One of the greatest limitations in the creation of new fertility treatment paradigms is the fact that these studies require living subjects. Preliminary studies can be done on non-human primates, but ultimately, the efficacy and efficiency of fertility drugs is really not known until a human study is done. As a result, we truly have a dearth of options when it comes to treatment options for women who require ovarian stimulation and the pipeline from discovery to utilization is long and arduous. Well, that was until 2017.
Earlier this year, researchers at Northwestern University published the first fully-functioning female reproductive tract on a chip, and they named it Evatar.1 The origin of the name is that an “avatar” is a virtual representation of human, and so a chip that represents a female, was aptly named Evatar. Organs-on-a-chip are not a new concept. However, the female reproductive system is incredibly complex. And there has never been a system like this before. Evatar has compartments that are designed to mimic a woman’s ovaries, fallopian tubes, uterus and cervix. Because the vast majority of hormones are metabolized by the liver, the chip also includes a “liver compartment” that affords researchers a bio-plausible glimpse into how the system works.

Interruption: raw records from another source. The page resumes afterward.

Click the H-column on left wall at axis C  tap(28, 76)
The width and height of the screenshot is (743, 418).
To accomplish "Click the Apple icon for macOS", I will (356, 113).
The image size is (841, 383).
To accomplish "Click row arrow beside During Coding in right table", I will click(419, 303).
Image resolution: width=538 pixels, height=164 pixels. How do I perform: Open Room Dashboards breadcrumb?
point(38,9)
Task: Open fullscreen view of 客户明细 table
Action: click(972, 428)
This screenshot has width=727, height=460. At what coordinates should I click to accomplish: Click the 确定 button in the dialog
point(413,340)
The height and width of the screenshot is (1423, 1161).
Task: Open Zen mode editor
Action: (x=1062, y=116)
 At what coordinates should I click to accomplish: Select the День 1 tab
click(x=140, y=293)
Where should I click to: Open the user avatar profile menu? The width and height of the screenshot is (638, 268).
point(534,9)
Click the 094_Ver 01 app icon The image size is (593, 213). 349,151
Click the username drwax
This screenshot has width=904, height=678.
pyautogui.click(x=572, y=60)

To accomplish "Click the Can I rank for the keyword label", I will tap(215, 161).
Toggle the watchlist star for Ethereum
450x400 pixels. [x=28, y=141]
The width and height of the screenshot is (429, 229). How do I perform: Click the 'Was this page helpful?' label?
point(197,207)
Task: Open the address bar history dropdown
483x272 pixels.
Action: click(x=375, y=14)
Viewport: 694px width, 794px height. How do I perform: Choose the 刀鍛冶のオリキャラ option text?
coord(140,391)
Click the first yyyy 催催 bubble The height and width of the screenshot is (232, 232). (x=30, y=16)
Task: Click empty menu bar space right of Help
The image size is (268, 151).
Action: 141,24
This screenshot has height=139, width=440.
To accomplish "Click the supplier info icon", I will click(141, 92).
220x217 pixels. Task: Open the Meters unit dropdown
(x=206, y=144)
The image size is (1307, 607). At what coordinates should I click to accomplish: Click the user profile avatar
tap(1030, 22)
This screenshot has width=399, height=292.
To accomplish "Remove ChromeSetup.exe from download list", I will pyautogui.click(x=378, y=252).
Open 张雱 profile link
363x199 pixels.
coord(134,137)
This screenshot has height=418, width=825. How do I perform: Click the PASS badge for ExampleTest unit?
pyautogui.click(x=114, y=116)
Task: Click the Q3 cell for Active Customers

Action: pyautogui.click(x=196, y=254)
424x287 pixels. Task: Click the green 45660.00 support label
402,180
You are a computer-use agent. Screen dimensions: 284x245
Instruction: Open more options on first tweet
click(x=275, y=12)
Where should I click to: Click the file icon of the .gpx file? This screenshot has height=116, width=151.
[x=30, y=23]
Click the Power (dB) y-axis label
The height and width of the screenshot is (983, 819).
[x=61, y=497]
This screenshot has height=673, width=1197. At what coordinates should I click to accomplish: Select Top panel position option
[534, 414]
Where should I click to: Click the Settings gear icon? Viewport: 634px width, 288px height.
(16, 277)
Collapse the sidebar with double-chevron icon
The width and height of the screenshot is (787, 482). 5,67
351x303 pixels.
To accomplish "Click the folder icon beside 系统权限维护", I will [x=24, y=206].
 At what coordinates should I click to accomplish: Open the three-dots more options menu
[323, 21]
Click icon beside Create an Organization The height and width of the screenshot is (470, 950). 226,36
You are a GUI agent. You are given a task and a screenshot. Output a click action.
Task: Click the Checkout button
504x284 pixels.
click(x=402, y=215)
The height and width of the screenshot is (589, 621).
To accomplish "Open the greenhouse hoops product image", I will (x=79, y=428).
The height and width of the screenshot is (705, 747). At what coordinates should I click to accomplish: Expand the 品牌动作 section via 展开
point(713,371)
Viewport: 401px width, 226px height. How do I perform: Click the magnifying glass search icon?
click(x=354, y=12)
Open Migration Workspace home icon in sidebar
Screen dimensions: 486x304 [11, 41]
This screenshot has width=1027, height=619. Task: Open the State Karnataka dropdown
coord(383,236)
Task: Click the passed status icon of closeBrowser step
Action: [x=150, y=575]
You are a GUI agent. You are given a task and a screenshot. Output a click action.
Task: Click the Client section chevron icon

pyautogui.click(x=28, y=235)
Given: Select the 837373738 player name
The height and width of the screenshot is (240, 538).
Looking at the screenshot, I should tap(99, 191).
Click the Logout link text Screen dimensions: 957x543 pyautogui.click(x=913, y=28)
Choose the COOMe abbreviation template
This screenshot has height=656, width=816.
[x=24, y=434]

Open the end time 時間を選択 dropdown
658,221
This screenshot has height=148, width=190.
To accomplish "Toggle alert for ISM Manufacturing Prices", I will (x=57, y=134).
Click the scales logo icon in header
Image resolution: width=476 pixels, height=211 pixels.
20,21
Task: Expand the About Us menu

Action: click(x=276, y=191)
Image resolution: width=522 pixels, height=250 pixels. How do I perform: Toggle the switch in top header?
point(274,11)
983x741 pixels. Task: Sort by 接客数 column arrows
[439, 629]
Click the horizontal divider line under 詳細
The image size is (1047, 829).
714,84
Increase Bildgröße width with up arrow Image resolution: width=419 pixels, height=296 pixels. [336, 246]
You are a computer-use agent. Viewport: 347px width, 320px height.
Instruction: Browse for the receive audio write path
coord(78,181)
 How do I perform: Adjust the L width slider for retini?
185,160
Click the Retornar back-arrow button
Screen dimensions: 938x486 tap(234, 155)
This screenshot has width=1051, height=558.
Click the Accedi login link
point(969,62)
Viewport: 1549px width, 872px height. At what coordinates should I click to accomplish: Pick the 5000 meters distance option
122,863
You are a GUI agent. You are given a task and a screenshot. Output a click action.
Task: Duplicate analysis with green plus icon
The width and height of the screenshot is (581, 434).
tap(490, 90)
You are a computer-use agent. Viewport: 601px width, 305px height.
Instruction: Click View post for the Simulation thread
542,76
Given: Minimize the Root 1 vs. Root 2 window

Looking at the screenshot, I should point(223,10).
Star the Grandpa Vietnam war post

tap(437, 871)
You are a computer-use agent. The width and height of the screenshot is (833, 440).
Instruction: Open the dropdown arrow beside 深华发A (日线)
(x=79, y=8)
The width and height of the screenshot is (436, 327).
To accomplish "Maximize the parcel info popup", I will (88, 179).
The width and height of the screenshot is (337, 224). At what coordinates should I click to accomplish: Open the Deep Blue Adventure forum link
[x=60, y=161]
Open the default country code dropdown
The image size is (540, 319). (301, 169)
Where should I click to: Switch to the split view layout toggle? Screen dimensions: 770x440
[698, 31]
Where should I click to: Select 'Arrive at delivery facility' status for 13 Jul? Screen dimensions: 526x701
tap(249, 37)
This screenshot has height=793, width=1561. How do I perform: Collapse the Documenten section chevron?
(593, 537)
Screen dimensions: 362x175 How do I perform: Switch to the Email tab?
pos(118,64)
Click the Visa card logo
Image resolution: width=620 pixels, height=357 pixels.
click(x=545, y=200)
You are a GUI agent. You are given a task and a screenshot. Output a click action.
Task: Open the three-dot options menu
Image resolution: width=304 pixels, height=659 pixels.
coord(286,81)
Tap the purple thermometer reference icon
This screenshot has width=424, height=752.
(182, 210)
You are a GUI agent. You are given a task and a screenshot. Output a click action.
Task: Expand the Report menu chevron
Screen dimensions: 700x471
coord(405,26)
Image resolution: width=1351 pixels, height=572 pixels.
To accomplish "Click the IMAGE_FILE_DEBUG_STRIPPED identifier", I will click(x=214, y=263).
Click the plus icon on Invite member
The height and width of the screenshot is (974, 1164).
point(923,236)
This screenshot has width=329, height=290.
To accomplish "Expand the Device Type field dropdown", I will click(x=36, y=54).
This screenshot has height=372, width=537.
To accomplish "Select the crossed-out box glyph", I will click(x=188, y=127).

To integrate the five aforementioned tissues into a single system, the team harvested tissues from a patient undergoing surgery for other reasons and capitalized on microfluidic control of tissue interaction to make sure that the system truly mimicked the female reproductive tract. With administration of exogenous follicle-stimulating hormone (FSH) and luteinizing hormone (LH), the researchers can induce ovulation on Day 14 and induce a 28-day menstrual cycle—all on a chip! That proves that pituitary hormones set the cadence of the reproductive cycle both in vivo and in a microfluidic environment.1
In oophorectomized mice, researchers including those from the Evatar group recently demonstrated that a bio-prosthetic ovary 3-D printed with gelatin could house and nurture ovarian tissue. The ovary, ultimately yielded follicle-containing eggs and performed like an endogenous ovary.2 Prosthetic ovaries were transplanted into the mice and shown to not only engraft but also to fully restore menstrual regulation and function.
You may now be wondering how these technologies might change your practice as an ob/gyn. Well, creation of a bio-similar human-specific organ system is definitely going to accelerate ovarian stimulation research. With an advance like Evatar, it may be possible to take an ovarian biopsy from a patient and test her response to ovarian stimulation protocols before ever putting her through an entire in vitro fertilization cycle. An ovary-on-a-chip may also allow women who have had ovarian tissue removed for fertility preservation to have their oocytes cultured and harvested without requiring transplantation. Or, the system may simply help oncologists better understand the deleterious effects of chemotherapy on the female reproductive tract and move the field of oncofertility forward. And a prosthetic ovary may allow young cancer survivors who lack a successful graft of their own ovarian tissues to have normal reproductive lifespans.
Taken together, 2017 is an incredibly exciting time for reproductive biotechnology that is going to greatly improve how we care for patients.
1. Xiao S et al. A microfluidic culture model of the human reproductive tract and 28-day menstrual cycle. Nat Commun. 2017 Mar 28;8:14584.
2. Laronda MM et al. A bioprosthetic ovary created using 3D printed microporous scaffolds restores ovarian function in sterilized mice. Nat Commun. 2017 May 16;8:15261.